**Required work:** Nothing should appear in the answer except the lines from the one containing "Task: Cancel the transaction edit" through the end of the records below, written out exactly.

__________________________________________________

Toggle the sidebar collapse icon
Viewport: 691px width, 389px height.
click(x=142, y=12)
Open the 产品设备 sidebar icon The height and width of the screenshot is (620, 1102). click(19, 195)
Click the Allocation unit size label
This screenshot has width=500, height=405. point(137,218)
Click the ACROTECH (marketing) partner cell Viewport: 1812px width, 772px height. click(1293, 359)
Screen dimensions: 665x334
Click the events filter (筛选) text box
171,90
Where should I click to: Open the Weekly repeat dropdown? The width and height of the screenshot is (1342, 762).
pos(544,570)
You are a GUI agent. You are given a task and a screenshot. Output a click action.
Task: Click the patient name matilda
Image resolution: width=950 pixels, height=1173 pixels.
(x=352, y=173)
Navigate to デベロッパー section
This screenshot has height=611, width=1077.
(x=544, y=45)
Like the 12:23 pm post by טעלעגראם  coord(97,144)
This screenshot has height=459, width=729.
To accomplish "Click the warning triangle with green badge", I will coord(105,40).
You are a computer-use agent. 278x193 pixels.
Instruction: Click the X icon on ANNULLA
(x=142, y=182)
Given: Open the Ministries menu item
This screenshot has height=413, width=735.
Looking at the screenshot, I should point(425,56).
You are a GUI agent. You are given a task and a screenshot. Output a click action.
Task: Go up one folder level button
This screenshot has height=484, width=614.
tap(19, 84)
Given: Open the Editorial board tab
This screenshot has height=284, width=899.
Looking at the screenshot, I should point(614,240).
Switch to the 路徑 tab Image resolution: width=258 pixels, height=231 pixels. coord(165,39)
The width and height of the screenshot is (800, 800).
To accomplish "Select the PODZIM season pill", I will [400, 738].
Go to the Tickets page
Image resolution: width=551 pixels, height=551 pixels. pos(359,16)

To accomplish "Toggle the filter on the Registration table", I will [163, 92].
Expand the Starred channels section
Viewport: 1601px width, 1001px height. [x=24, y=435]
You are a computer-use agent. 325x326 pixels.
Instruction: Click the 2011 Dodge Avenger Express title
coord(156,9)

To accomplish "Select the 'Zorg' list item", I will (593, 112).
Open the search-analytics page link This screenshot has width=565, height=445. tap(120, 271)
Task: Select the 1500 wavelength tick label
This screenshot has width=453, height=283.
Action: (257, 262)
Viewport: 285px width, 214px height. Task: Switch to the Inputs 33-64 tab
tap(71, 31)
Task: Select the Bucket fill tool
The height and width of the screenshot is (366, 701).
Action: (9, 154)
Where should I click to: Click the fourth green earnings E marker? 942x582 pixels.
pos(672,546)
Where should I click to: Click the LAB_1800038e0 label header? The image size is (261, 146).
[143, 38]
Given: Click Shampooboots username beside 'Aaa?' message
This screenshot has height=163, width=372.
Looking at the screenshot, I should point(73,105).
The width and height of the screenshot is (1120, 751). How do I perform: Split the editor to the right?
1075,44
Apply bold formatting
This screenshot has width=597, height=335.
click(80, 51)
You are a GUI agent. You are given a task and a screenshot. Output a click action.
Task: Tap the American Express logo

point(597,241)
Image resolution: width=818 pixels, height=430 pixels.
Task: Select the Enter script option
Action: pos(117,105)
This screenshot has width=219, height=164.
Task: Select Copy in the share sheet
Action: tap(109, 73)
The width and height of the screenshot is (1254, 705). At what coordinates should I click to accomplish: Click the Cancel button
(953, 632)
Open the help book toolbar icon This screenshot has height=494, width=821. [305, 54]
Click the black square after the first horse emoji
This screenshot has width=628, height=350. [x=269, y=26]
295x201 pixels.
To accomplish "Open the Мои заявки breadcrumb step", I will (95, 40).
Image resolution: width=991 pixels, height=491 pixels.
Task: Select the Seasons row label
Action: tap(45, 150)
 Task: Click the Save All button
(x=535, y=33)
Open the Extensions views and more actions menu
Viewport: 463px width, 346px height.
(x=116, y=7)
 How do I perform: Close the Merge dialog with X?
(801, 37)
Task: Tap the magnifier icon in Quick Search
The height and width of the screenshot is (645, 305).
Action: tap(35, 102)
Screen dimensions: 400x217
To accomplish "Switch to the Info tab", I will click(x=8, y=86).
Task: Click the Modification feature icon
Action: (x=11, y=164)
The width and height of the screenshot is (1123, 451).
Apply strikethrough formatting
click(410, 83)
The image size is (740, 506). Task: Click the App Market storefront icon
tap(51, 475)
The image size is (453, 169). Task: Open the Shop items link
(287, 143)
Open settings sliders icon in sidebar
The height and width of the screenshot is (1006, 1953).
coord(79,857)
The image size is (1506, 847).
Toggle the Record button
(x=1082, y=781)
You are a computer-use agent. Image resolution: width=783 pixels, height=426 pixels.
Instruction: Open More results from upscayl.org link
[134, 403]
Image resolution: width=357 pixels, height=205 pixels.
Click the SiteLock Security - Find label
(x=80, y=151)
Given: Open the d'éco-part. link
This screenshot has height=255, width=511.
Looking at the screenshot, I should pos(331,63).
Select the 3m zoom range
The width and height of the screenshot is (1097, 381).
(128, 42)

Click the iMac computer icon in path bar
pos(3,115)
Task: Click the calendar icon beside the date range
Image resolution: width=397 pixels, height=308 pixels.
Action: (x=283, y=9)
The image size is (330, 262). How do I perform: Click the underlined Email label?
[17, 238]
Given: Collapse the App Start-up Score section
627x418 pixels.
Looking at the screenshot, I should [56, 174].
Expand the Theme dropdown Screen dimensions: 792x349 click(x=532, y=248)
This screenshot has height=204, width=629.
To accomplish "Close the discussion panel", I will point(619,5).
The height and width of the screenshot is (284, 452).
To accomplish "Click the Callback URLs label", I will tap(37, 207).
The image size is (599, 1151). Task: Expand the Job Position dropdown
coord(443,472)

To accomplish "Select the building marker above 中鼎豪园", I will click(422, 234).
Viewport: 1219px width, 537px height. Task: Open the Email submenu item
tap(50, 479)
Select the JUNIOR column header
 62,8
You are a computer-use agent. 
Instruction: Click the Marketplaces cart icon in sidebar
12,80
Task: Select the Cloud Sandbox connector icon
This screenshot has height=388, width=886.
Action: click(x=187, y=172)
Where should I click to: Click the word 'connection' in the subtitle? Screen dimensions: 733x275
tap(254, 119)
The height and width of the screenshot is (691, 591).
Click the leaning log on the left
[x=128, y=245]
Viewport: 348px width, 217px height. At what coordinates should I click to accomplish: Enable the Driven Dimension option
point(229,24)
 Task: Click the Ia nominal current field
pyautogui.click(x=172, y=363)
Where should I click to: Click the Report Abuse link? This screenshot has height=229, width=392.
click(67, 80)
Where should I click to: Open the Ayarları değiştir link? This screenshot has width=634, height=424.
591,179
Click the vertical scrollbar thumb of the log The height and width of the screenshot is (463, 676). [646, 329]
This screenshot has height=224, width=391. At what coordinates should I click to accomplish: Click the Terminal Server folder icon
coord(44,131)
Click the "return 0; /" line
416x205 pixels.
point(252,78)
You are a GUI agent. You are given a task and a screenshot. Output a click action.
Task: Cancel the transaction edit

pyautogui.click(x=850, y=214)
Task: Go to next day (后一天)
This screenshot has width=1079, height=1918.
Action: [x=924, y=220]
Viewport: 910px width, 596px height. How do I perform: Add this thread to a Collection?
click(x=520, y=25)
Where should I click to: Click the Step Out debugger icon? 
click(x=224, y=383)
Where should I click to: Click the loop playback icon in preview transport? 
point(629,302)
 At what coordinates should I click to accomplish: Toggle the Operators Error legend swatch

__________________________________________________

**Response to this exercise:**
Task: Cancel the transaction edit

pyautogui.click(x=850, y=214)
Task: Go to next day (后一天)
This screenshot has width=1079, height=1918.
Action: [x=924, y=220]
Viewport: 910px width, 596px height. How do I perform: Add this thread to a Collection?
click(x=520, y=25)
Where should I click to: Click the Step Out debugger icon? 
click(x=224, y=383)
Where should I click to: Click the loop playback icon in preview transport? 
point(629,302)
 At what coordinates should I click to accomplish: Toggle the Operators Error legend swatch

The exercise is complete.